问题
I have the following function which calculates statistic parameters. I would like to pass this function to nlfilter to do the calculation for a whole image. But the output of nlfilter must be a scalar.
How can I convert this to a function handle suitable for use with nlfilter so I can save the output of the function getStatistics2?
The getStatistics2 function's output is an struct array.
function [out] = getStatistics2(D)
D = double(D);
% out.MAX = max(D);%maximum
% out.MIN = min(D);%minimum
out.MEA = mean(D);%mean
out.MAD = mad(D);% mean absolute deviation y=mean(abs(X-mean(x)))
out.MED = median(D);%median
out.RAN = max(D) - min(D);%range
out.RMS = rms(D);%root mean square
out.STD = std(D);%stardard deviation
out.VAR= var(D);%variance
回答1:
This is an interesting question. What's interesting is that your approach is almost perfect. The only reason it fails is because struct cannot be constructed using a numeric scalar input (i.e. struct(3)). The reason I mention this is because somewhere during the execution of nlfilter (specifically in mkconstarray.m), it calls the the following code:
repmat(feval(class, value), size);
Where:
classis'struct'.valueis0.sizeis thesize()of the input image, e.g.[100,100].

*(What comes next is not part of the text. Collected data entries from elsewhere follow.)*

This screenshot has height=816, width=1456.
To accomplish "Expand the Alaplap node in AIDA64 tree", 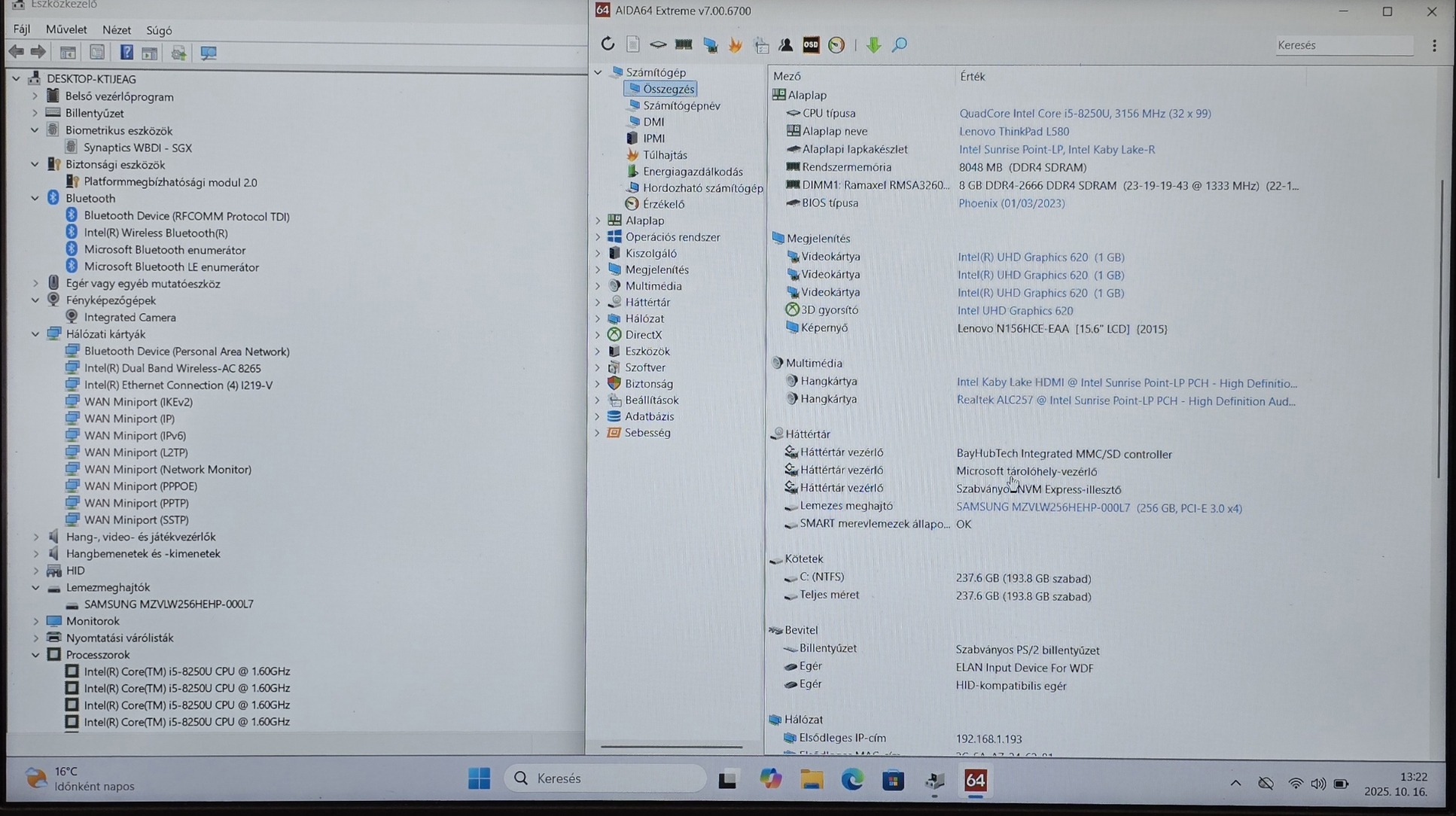I will tap(599, 221).
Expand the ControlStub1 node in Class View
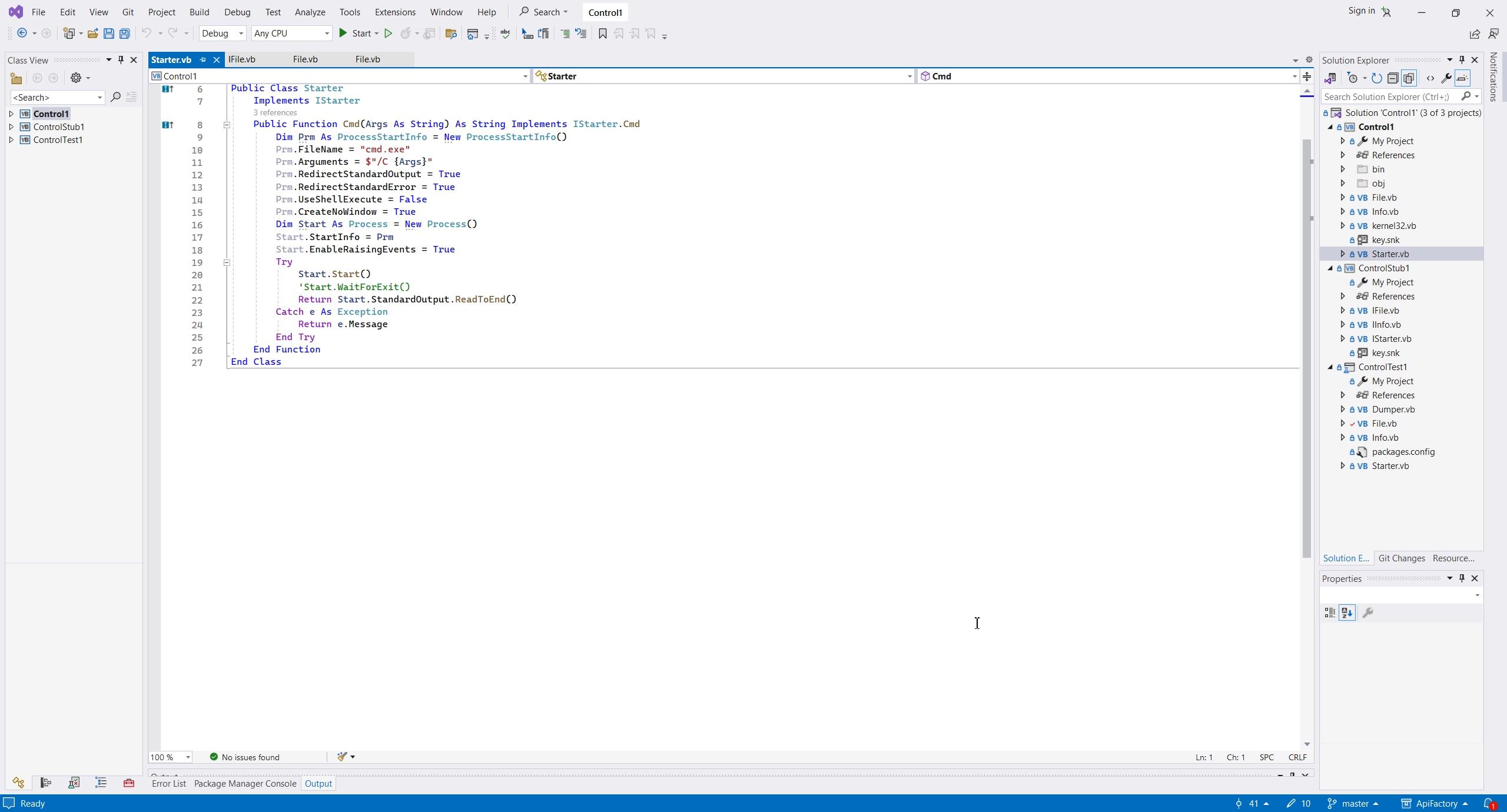 (x=11, y=127)
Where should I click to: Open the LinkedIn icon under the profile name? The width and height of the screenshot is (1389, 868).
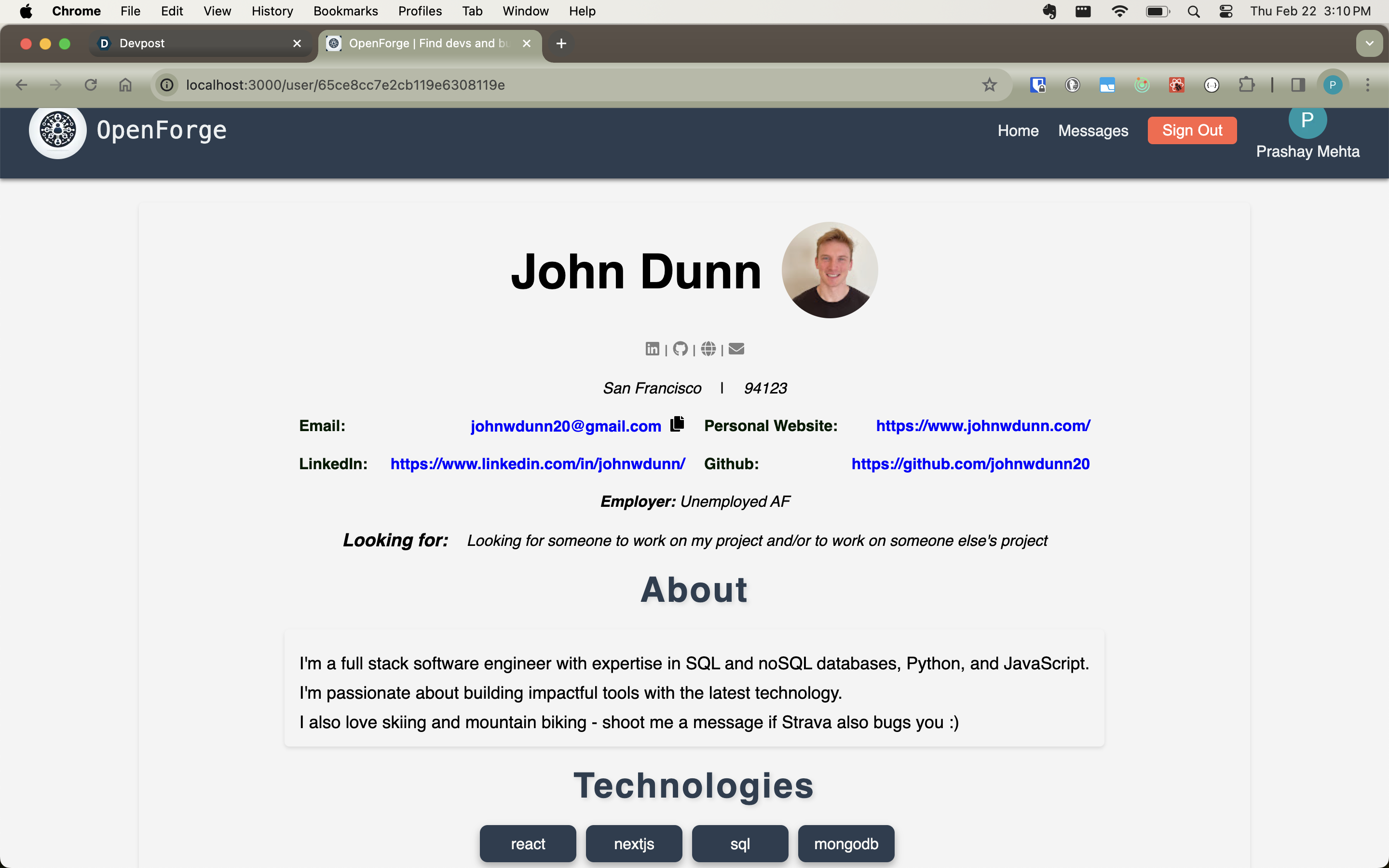[652, 349]
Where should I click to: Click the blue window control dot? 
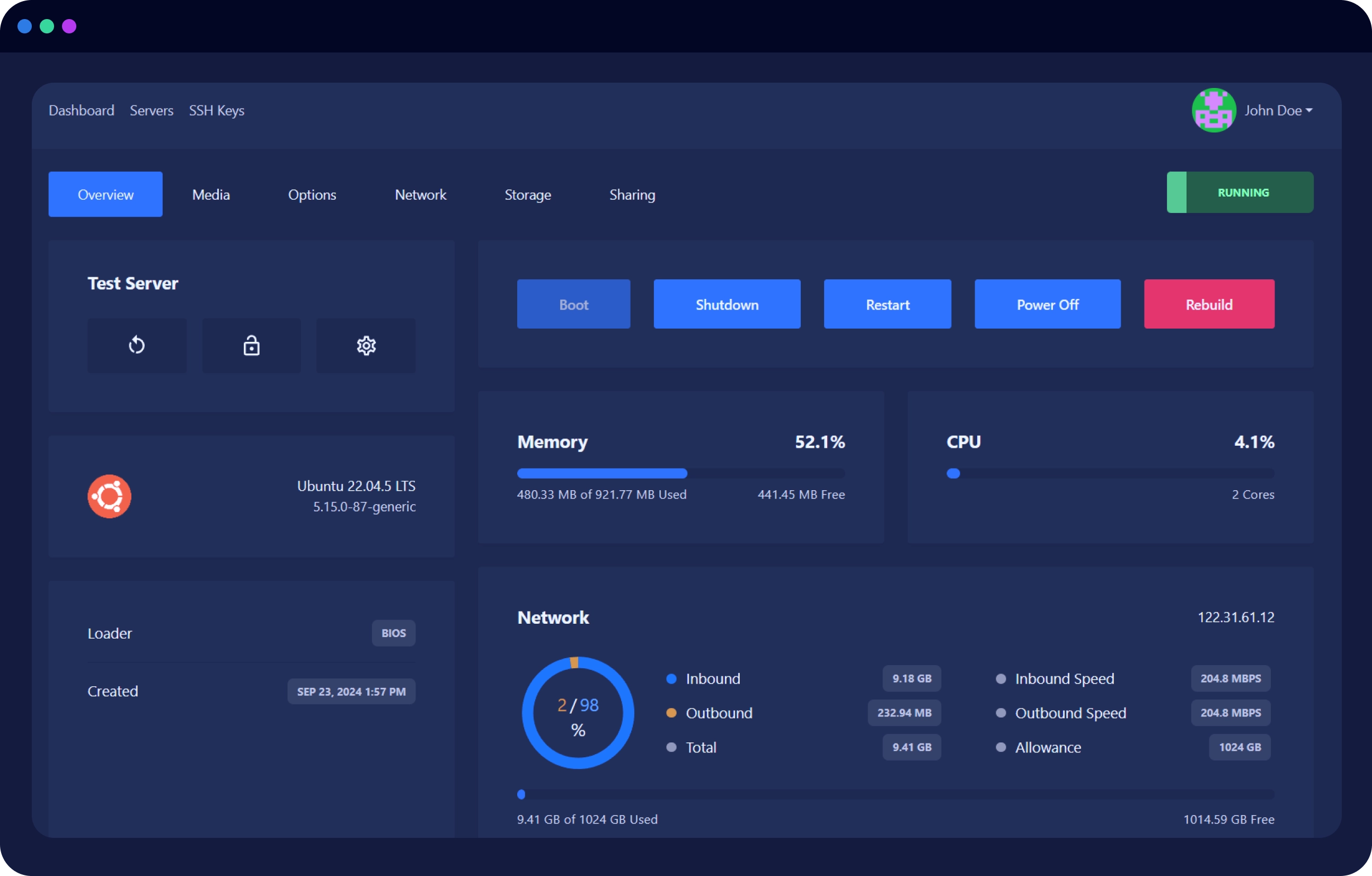point(24,26)
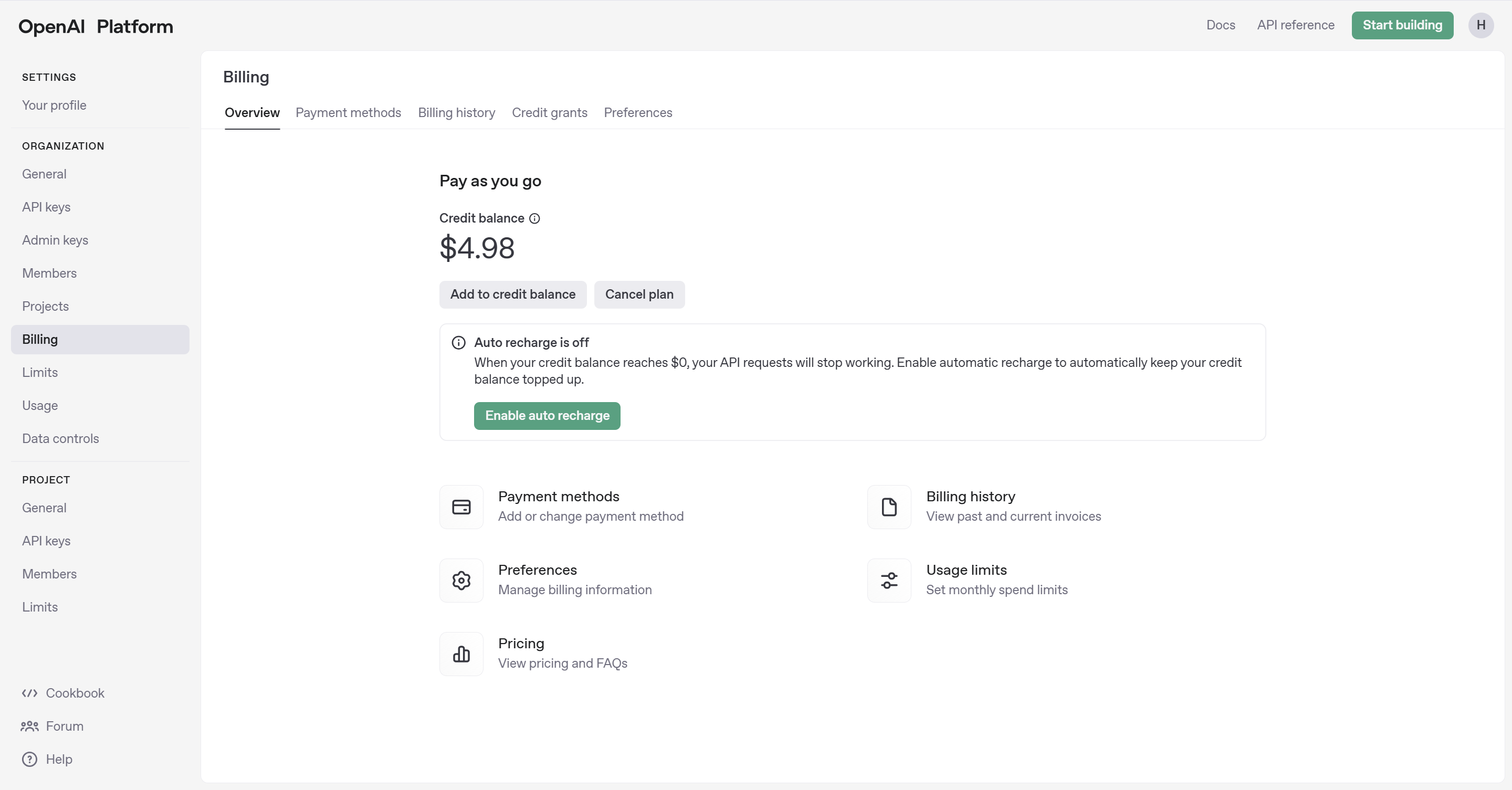Click the Credit balance info icon
Image resolution: width=1512 pixels, height=790 pixels.
pyautogui.click(x=534, y=218)
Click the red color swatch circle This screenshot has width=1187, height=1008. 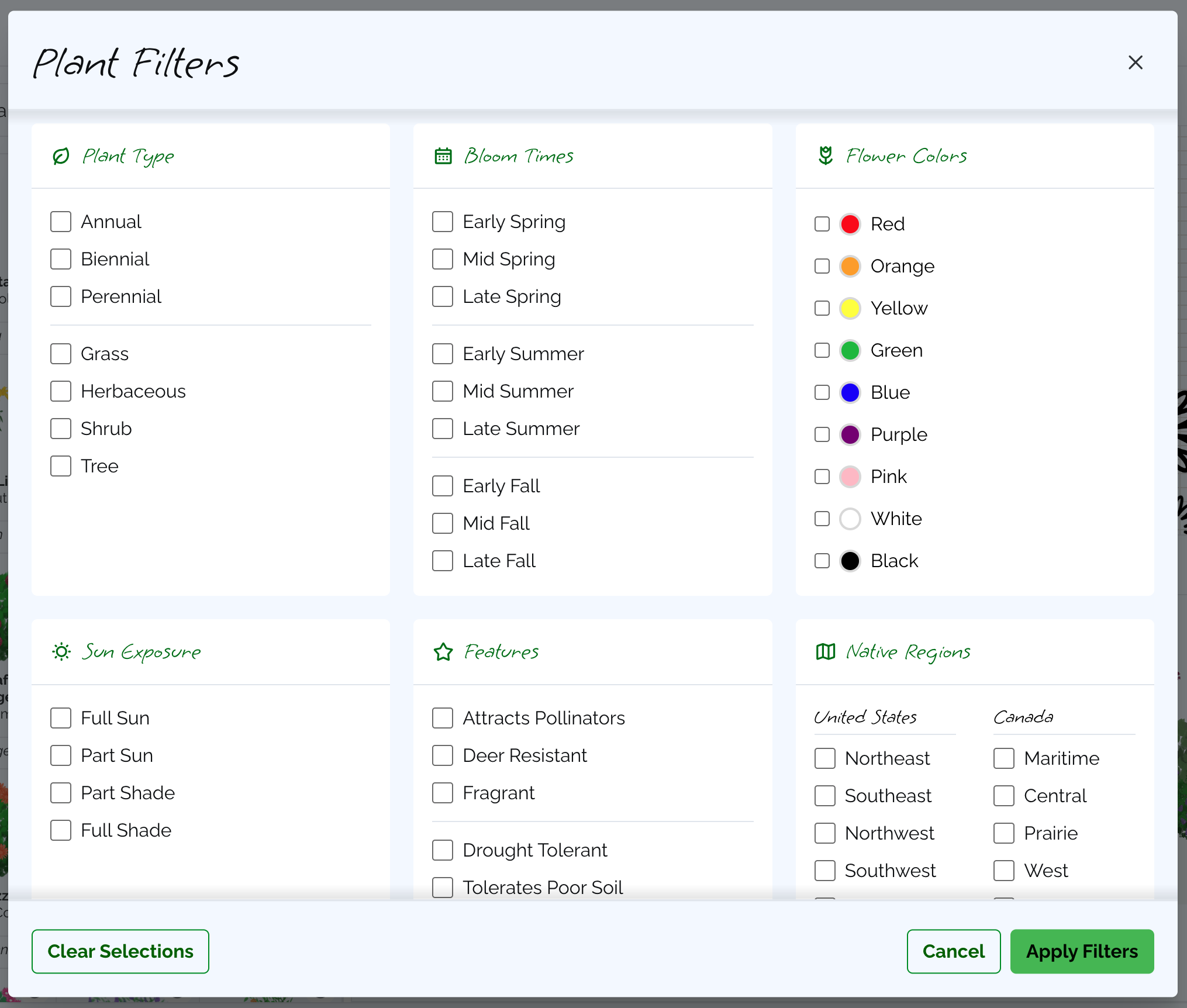[x=850, y=224]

... and this fails because feval('struct', 0), which is equivalent to struct(0) - and this we already know to be invalid.
So what do we do? Create a custom class that can be constructed this way!
Here's an example of one such class:
classdef MyStatsClass % Value class
properties (GetAccess = public, SetAccess = private)
MAX@double scalar = NaN; % Maximum
MIN@double scalar = NaN; % Minimum
MEA@double scalar = NaN; % Mean
MAD@double scalar = NaN; % Mean absolute deviation y = mean(abs(X-mean(x)))
MED@double scalar = NaN; % Median
RMS@double scalar = NaN; % Root mean square
STD@double scalar = NaN; % Stardard deviation
VAR@double scalar = NaN; % Variance
RAN@double scalar = NaN; % Range
end % properties
methods (Access = public)
%% Constructor:
function obj = MyStatsClass(vec)
%% Special case:
if (nargin == 0) || (numel(vec) == 1) && (vec == 0)
% This happens during nlfilter allocation
return
end
%% Regular case:
obj.MAX = max(vec(:));
obj.MIN = min(vec(:));
obj.MEA = mean(vec(:));
obj.MAD = mad(vec(:));
obj.MED = median(vec(:));
obj.RMS = rms(vec(:));
obj.STD = std(vec(:));
obj.VAR = var(vec(:));
obj.RAN = obj.MAX - obj.MIN;
end % default constructor
end % public methods
end % classdef
And here's how you can use it:
function imF = q35693068(outputAsStruct)
if nargin == 0 || ~islogical(outputAsStruct) || ~isscalar(outputAsStruct)
outputAsStruct = false;
end
rng(35693068); % Set the random seed, for repeatability
WINDOW_SZ = 3;
im = randn(100);
imF = nlfilter(im, [WINDOW_SZ WINDOW_SZ], @MyStatsClass);
% If output is strictly needed as a struct:
if outputAsStruct
warning off MATLAB:structOnObject
imF = arrayfun(@struct,imF);
warning on MATLAB:structOnObject
end
Notice that I have added an optional input (outputAsStruct) that can force the output to be a struct array (and not an array of the type of our custom class, which is functionally identical to a read-only struct).
Notice also that by default nlfilter pads your array with zeros, which means that the (1,1) output will operate on an array that looks like this (assuming WINDOW_SZ=3):
[0 0 0
0 1.8096 0.5189
0 -0.3434 0.6586]
and not on im(1:WINDOW_SZ,1:WINDOW_SZ) which is:
[ 1.8096 0.5189 0.2811
-0.3434 0.6586 0.8919
-0.1525 0.7549 0.4497]
the "expected result" for im(1:WINDOW_SZ,1:WINDOW_SZ) will be found further "inside" the output array (in the case of WINDOW_SZ=3 at index (2,2)).